Annemarie’s story began with a morning walk alongside her mother, sister, and three family dogs before the start of the school day. It was the first and only time that Annemarie and her sister asked if they could join their mother to walk the dogs. During their walk and in a hurry to get back home, Annemarie’s mother turned around to see her daughter suddenly unresponsive on their neighborhood sidewalk. Following the shock, fear, and numerous tests and procedures, Annemarie was diagnosed with hypertrophy cardiomyopathy – otherwise known as an enlarged heart – at the young age of seven.
She had lost the ability to write, complete and understand basic math skills, lost most of her motor skills. It would take quite a while of rehabilitation to regain most of what she learned all over again as a young, elementary-school-aged child.
The rest of her childhood would be filled with limitations and worry. She would need constant supervision with very restricted independence to do much on her own. She remembers not being able to participate in physical activities with other children her age and had felt almost as if her childhood had been robbed of her. Annemarie recalls how hard it was to watch her sister excel at sports and other physical hobbies that she longed so much to participate in as well. This led her to experience feelings of depression during her adolescent and teenage years.
There came a point that her medical team felt that it was time to place Annemarie on the waiting list for a new heart when she turned 17. While she waited, she graduated high school and went on to study for her freshman year of college. As the semester went on, getting to class on time would be a struggle, as she noticed feeling weaker and more tired. While in a hurry to her one of her classes, she would experience yet another one of many heart attacks she had endured in her lifetime.
After years of feeling deep sadness and hopelessness, Annemarie remembers developing “a sense of clarity.” She needed to accept her life the way it was and needed to shift her mindset to try to live a happier life. It was until shortly after, she got a call from her mother where Annemarie was asked if she was sitting down to receive “the news”: there was a heart ready for her. Annemarie immediately burst into tears. She was a bit scared and overwhelmed, but so happy, relieved, and excited to earn her independence and a new lease on life with a new heart.
She recalls the moments where she said goodbye to her parents on the way to the operating room, where they felt many emotions during the last time they would see each other until Annemarie would have her new heart. She remembered laying on the operating table before the surgery began, where she never felt more at peace.
“My road to recovery was nowhere near sunshine and rainbows,” says Annemarie. Finding the perfect concoction of medications to manage the pain and reduce the chances of rejection and infection was very hard. She recalls the “towers” of medications she needed to take, many of which made her experience debilitating side effects, such as migraine headaches, nausea and vomiting, tremors, and muscle cramping. Due to her previously enlarged heart taking up excessive space in her chest, her chest cavity began to fill with fluid to compensate for the extra space left after her heart transplant. When the fluid was finally drained, she was able to feel her new heart beating for the first time – a moment she will remember forever.

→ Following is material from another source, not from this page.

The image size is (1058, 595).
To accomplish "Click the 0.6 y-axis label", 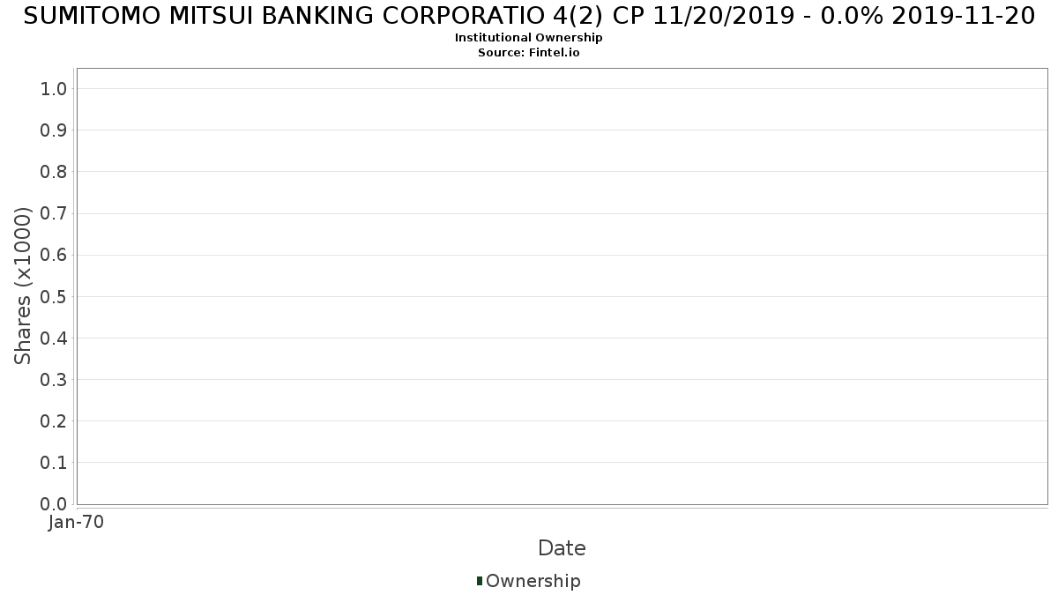I will [54, 255].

Now, Annemarie has been able to travel throughout the United States and explains that hiking and being in the outdoors brings her absolute joy. She can now say that she has been able to hike the Grand Canyon and regularly enjoys hiking the mountains near her home in Virginia. She is so thankful for the independence she always dreamed of as a child and to be able to use her body to do things she would previously be unable to physically achieve.
At times she admits that just like every human, she may take life for granted after trying for so long to block out the pain and trauma from the past experiences she underwent while growing up and even recovering from her transplant. Yet, she remains thankful for the life she was given that now allows her to have empathy for others who experience limitations as she once did, where if she never lived the life she has, her outlook on living could have been so much different.
She has since gone on her earn her degree in social work in 2016, where she can express her passion for people and helping others. It can be said that none of this may have been possible if it wasn’t for her donor and their family. After the one-year mark of her transplant, Annemarie was able to read a letter that her donor family had written her, and they have kept in close touch ever since. At a Donate Life event, they were able to meet for the very first time. They maintain a wonderful relationship, and Annemarie wishes for them always to be a part of her life. Every year she celebrates the anniversary of her heart transplant with her family and donor family on April 23rd.
Annemarie’s story is a testament to how difficult the transplant journey can be, where she further explains, “it is okay to feel and be sad, and it is only natural to not ‘be okay.’” These feelings need to be felt, but now looking back and realizing how much she has grown, along with gaining the ability to help others who have been in similar situations, is all worth it to her in the end.